Security in DBeaver PRO: questions and answers

Working with databases inevitably leads to the need to provide security at different levels. For this reason, we at DBeaver, as the creators of the database tool, pay special attention to sensitive data safety and follow security best practices. Today we want to answer some of the most popular security-related questions.

Can I password-protect my databases at the app level to be sure that no one can access my data?
The simplest level of protection for your data can indeed be achieved by using a password. In DBeaver, you can set the password for a separate project or a master password for all your projects in a local workspace. DBeaver does not store it anywhere, it only encrypts user credentials in a special local storage. It is not possible to decrypt this password.

Instead of using a master password, you can also use system credentials to do the same.

I want to share some data with our marketing specialists but want to prevent any changes in database tables. Is it possible with DBeaver?
In DBeaver, you can set the password for the connection to make it read-only. In this case, users will have access to all the necessary data, but they will not be able to edit anything. Such connections will be marked with an orange Padlock icon.

Another way to share data with colleagues without giving them the possibility to edit anything is to use DBeaver Team Edition. For example, you can create a dataset based on a particular SQL query, and if your teammate has a Viewer role, they will not be able to change any data.
How to avoid any changes in the database metadata and system information?
It is possible to customize users’ preferences before running DBeaver. In particular, you can force hide all objects from the navigation tree, except tables and views, by setting the default simple mode for all database connections. When this mode is chosen, the number of fields in the Metadata editor is also reduced to the necessary minimum, which prevents accidental changes to any advanced settings.

How is the security working with cloud databases in DBeaver ensured?
If you use Single Sign-On authentication to connect to your company services, you can do the same with DBeaver. Our apps support AWS, Microsoft Azure, and GCP SSO. When a user connects to the cloud database, DBeaver opens a web browser with SSO authentication. So you do not need to manage, store, and transfer user credentials.

Moreover, it is possible to work with several cloud configurations simultaneously. If you need to work with different cloud providers, we suggest using DBeaver Ultimate and its Cloud Explorer feature. It frees you from configuring a lot of settings and allows you to work with a large number of AWS, Microsoft Azure, and GCP databases at the same time. You can learn more about Cloud Explorer settings in our Wiki.
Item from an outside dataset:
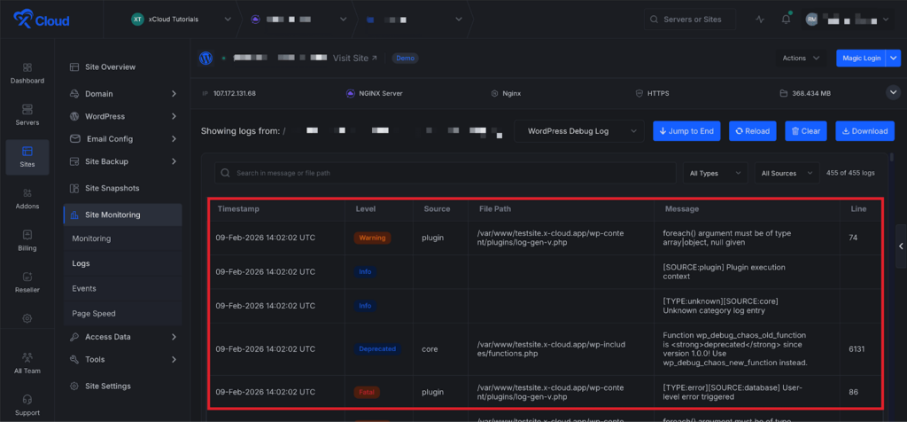
Task: Open the WordPress Debug Log dropdown
Action: click(x=579, y=131)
Users can also log in to CloudBeaver and Team Edition with cloud providers’ credentials. Thanks to this single-point authorization, the administrator does not have to share any key files or credentials with users.
Our team consists of several different technical specialists and business users. How can they work together safely with the same data?
We suggest using DBeaver Team Edition in this use case. With it, your team leader or administrator can manage the necessary pre-settings, and all the users should do is just log in to the system and start working with the connections and scripts.

On the other hand, by using the role mechanism in Team Edition you can clearly distribute access levels for each user. For example, for Editors and Viewers, we have a special simplified interface without complicated technical features. At the same time, they have access to all the necessary data and can work with it.